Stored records
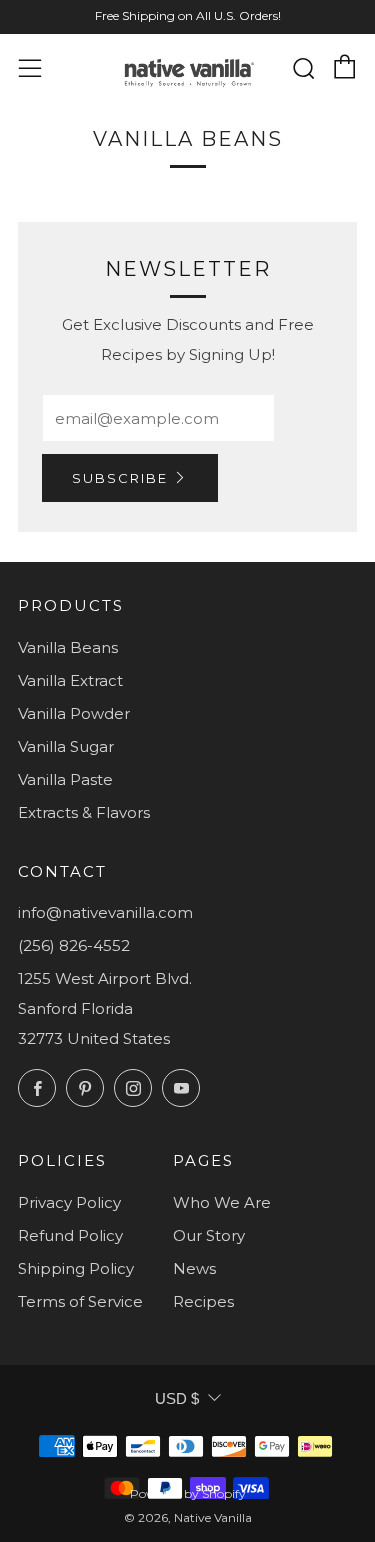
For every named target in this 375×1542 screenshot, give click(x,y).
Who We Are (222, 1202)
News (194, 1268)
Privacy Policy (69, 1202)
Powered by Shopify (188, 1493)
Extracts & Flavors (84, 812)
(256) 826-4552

Task statement — All of the records above should be written out exactly, with the pictures left out.

Completed exercise —
For every named target in this 375×1542 screenshot, give click(x,y).
Who We Are (222, 1202)
News (194, 1268)
Privacy Policy (69, 1202)
Powered by Shopify (188, 1493)
Extracts & Flavors (84, 812)
(256) 826-4552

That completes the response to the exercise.